4月には神戸山口組山健組若頭が弘道会系組員2人に刺されて重傷、出所直前の10月には神戸市で神戸山口組山健組系組員2人が弘道会系幹部に射殺されている。そして出所翌月の11月には、尼崎市で神戸山口組古川組幹部が自動小銃で射殺された。
長年にわたり組織犯罪対策を担当してきた警察庁幹部は一連の事件について、「偶発的、場当たり的に起きているということはないはず。すべて関連性が窺える」と強調する。そして、 2019年の抗争だけでなく、岡山市の神戸山口組池田組若頭が、2016年5月と2020年5月に、2代続けて銃撃された事件も念頭に入れるべきだと語る。
「まずは(2016年5月に神戸山口組傘下の)池田組の若頭が射殺された事件が大きかった。池田組は岡山県などでの事業活動が活発で資金力が豊富な組織だ。
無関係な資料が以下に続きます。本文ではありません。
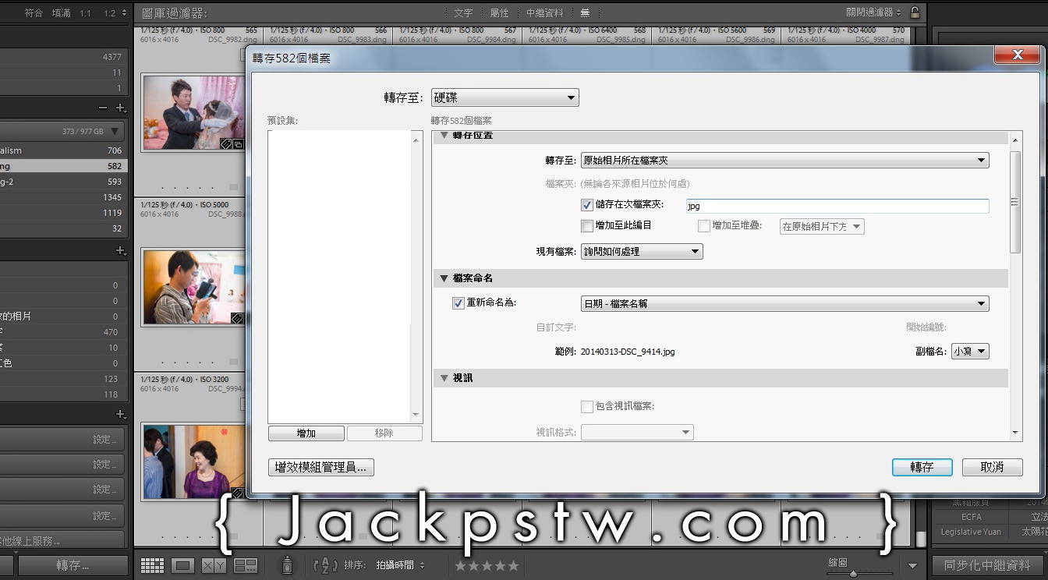Open Compare view (XY)
Screen dimensions: 1048x580
214,565
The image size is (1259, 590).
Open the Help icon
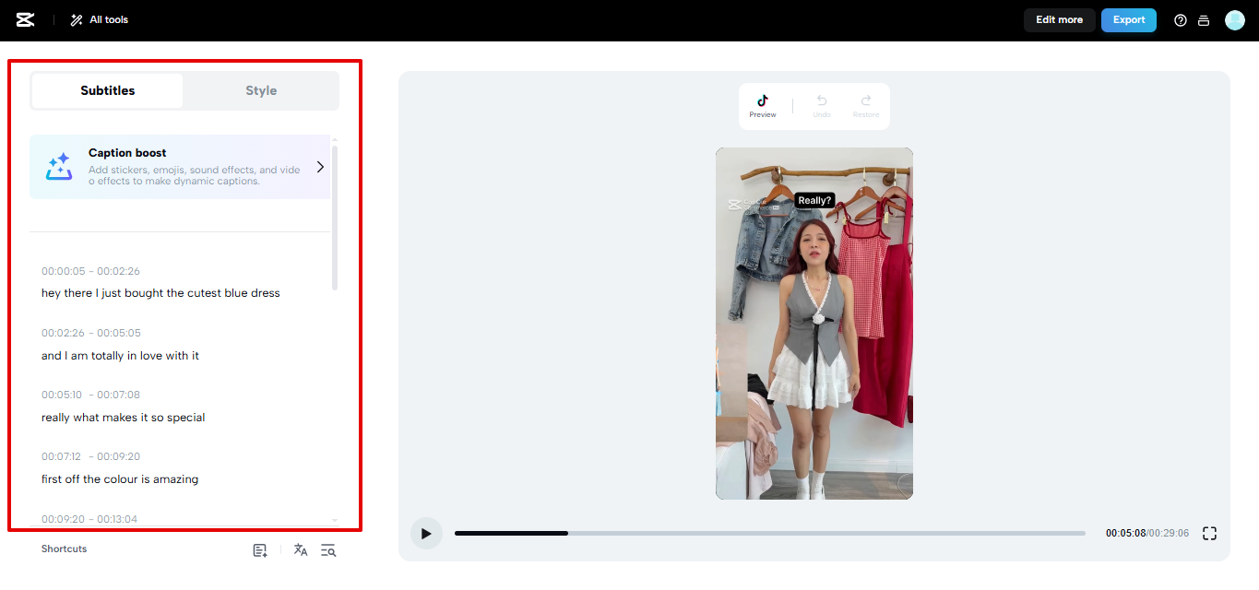(x=1180, y=19)
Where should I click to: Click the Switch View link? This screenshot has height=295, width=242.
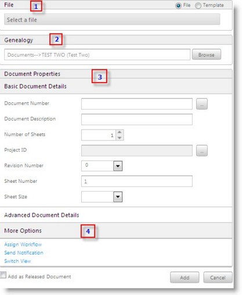coord(17,261)
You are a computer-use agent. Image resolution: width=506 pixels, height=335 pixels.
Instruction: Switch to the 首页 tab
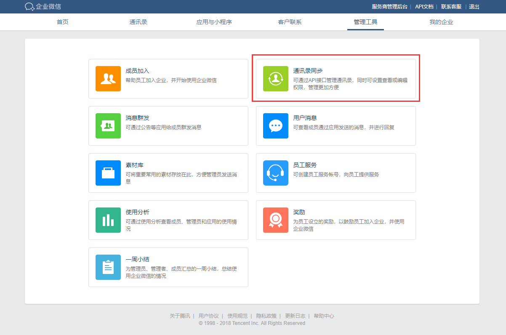(63, 22)
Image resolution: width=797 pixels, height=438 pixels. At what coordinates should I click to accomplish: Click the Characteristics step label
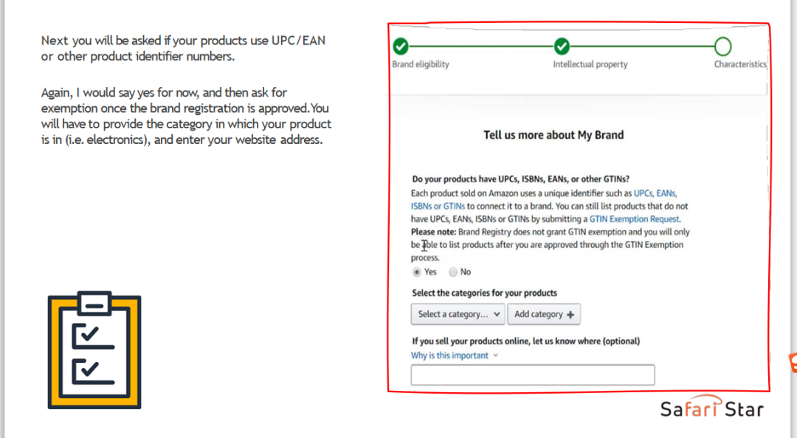click(x=739, y=64)
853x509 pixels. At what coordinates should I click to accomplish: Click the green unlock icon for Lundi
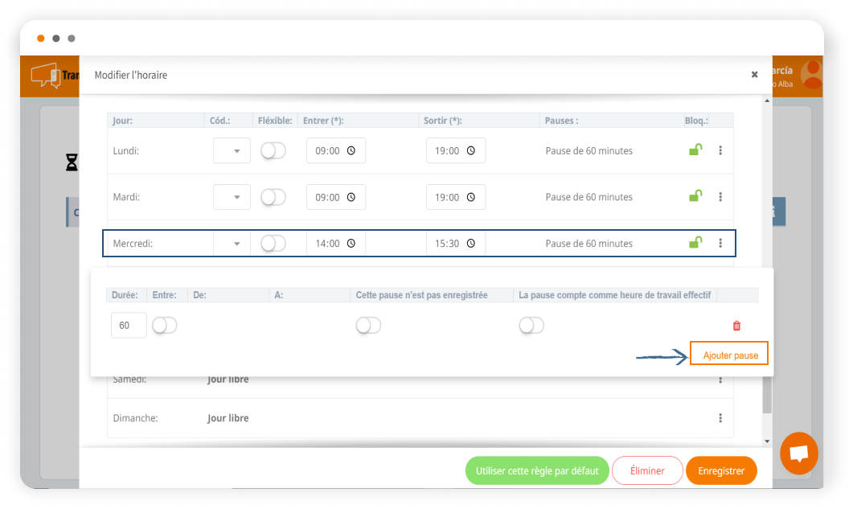695,150
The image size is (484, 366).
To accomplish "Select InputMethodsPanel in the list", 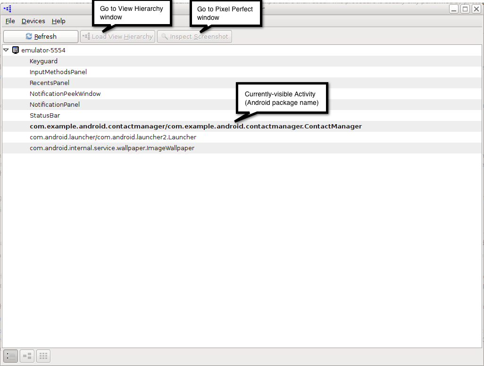I will 58,72.
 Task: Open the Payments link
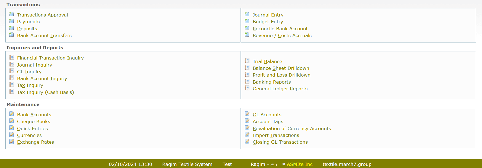click(28, 22)
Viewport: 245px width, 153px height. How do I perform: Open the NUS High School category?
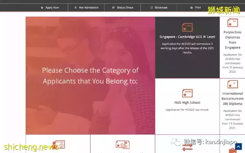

神戸山口組を資金面から支えていることは誰でも推測できる。殺された若頭は6代目山口組側への切り崩し工作なども盛んに行っていたため、排除したかったのだろう。ここにまず攻撃を仕掛けた。
そして、(2019年4月の)山健組の若頭が刺された事件は、神戸山口組の本丸、中枢を攻撃したということ。これで相手に大きな打撃を与えた。そして(2019年10月に)山健組の組員2人が一度に射殺された。これは被害が大きいだけでなく、山健内部での動揺が広がったことだろう。6代目(山口組)側からすると効果は大きかったはず。
さらに、(2019年11月の)尼崎の自動小銃の乱射事件は、アメリカのマフィアの抗争を描いたギャング映画のようなショッキングな事件だった。これは心理的にも衝撃を与えただろう。
そして、再度、(2020年5月に)池田組の若頭を銃撃して、手を緩めなかった」
この警察庁幹部は、推測だとしながらも、半ば断定的に語った。